▶ _EXERCISE DESCRIPTION_:
Your answer must be the exact lines from the one with "Instruction: Close the 连接您的设备 banner with X" to the end of the data, both included, with no pictures.
(SUPPLIED RECORDS)
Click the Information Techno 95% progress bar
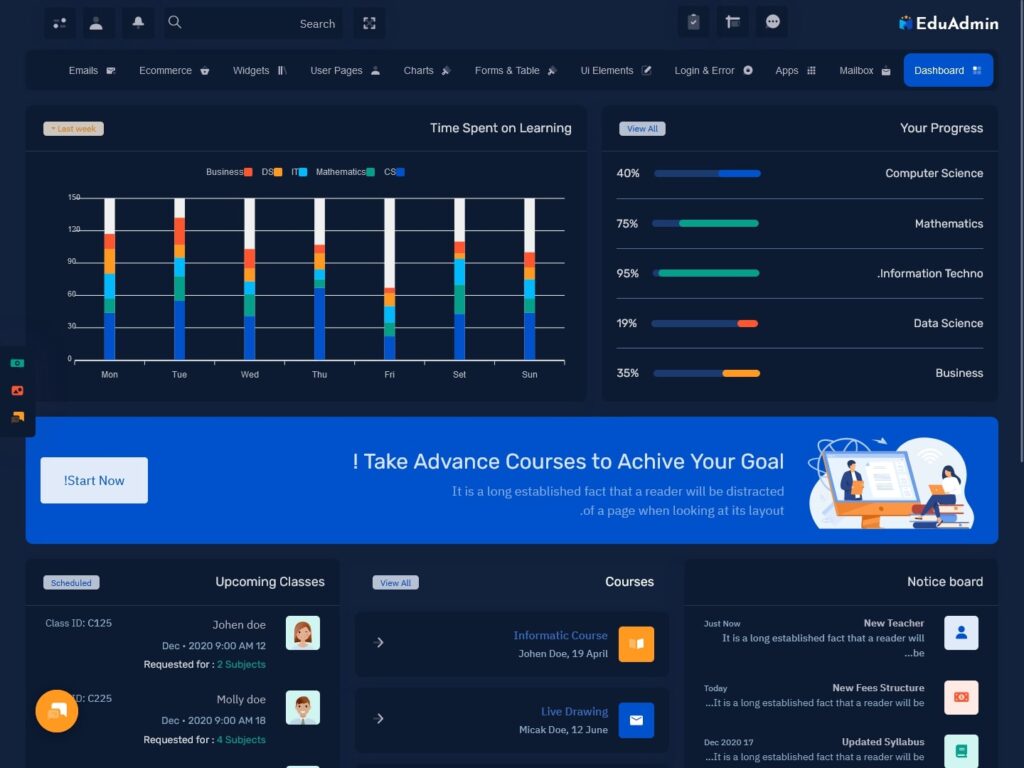The image size is (1024, 768). pos(706,272)
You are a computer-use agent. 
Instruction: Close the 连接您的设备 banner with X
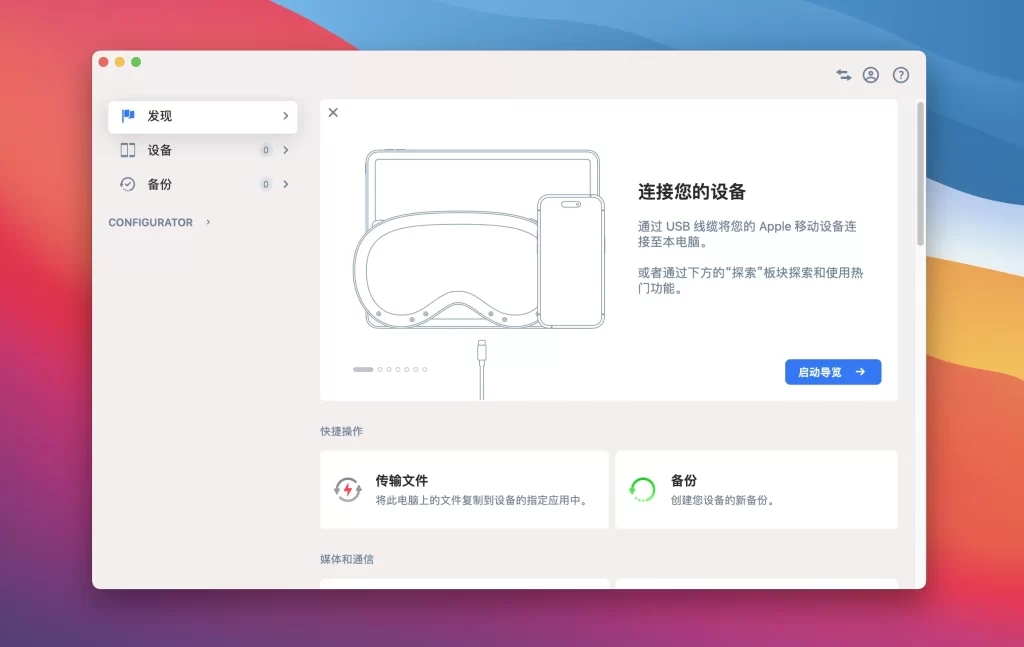tap(333, 112)
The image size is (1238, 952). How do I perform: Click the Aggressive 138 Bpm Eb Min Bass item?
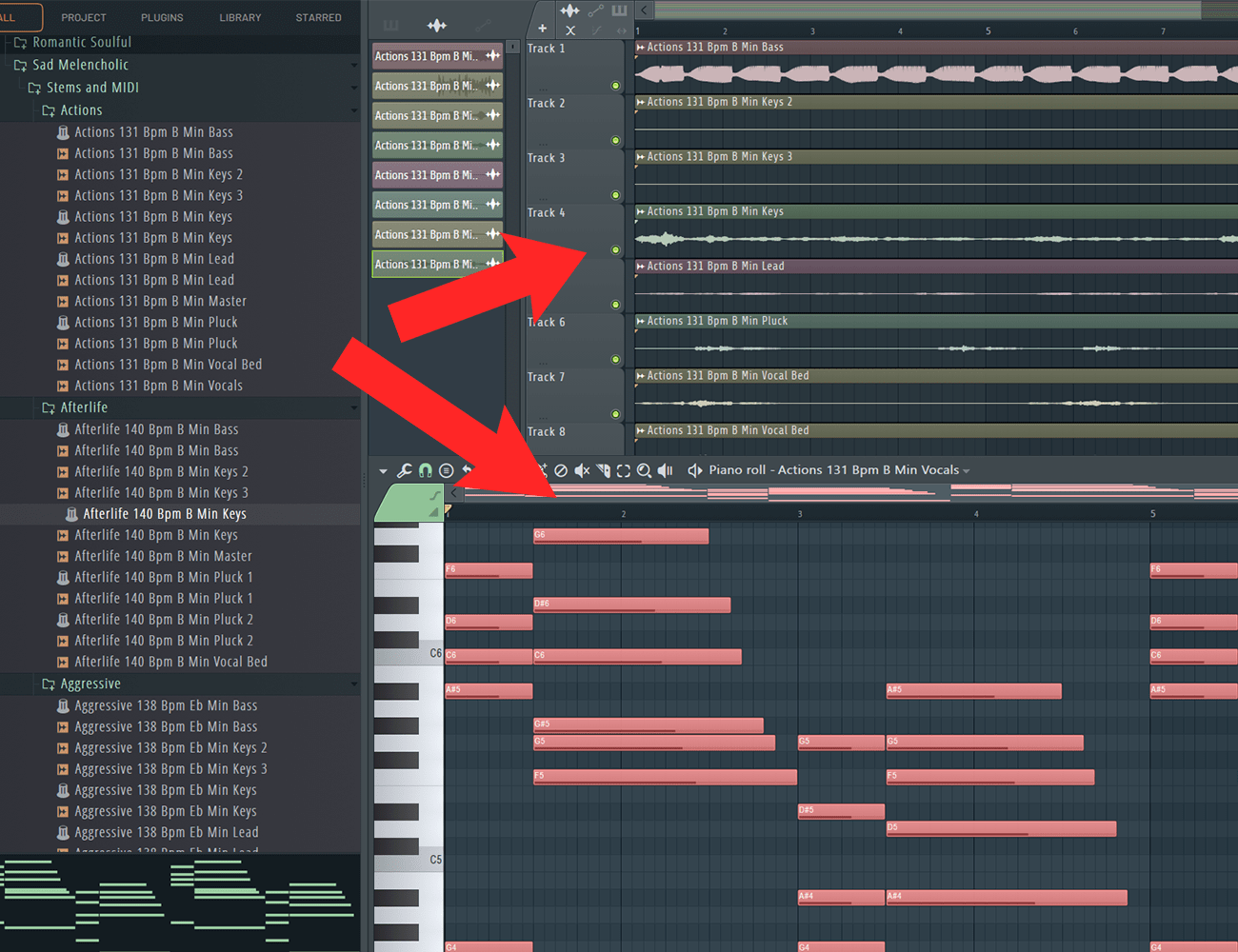point(166,705)
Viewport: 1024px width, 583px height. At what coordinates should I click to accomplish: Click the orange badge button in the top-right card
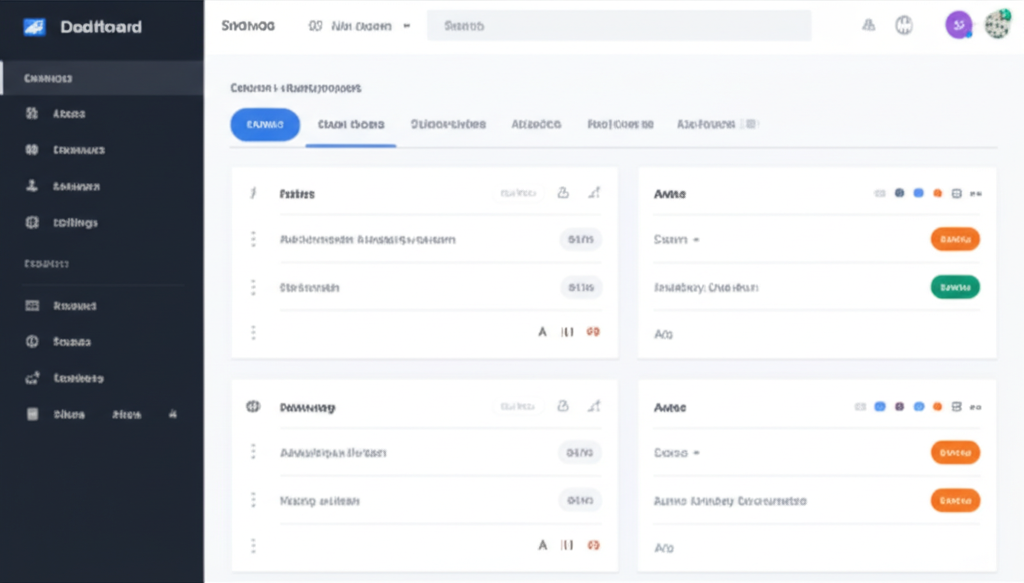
(End SUPPLIED RECORDS)
▶ _RESPONSE BOX_:
Instruction: Close the 连接您的设备 banner with X
tap(333, 112)
The image size is (1238, 952). How do I perform: Click the Aggressive 138 Bpm Eb Min Bass item?
point(166,705)
Viewport: 1024px width, 583px height. At what coordinates should I click to accomplish: Click the orange badge button in the top-right card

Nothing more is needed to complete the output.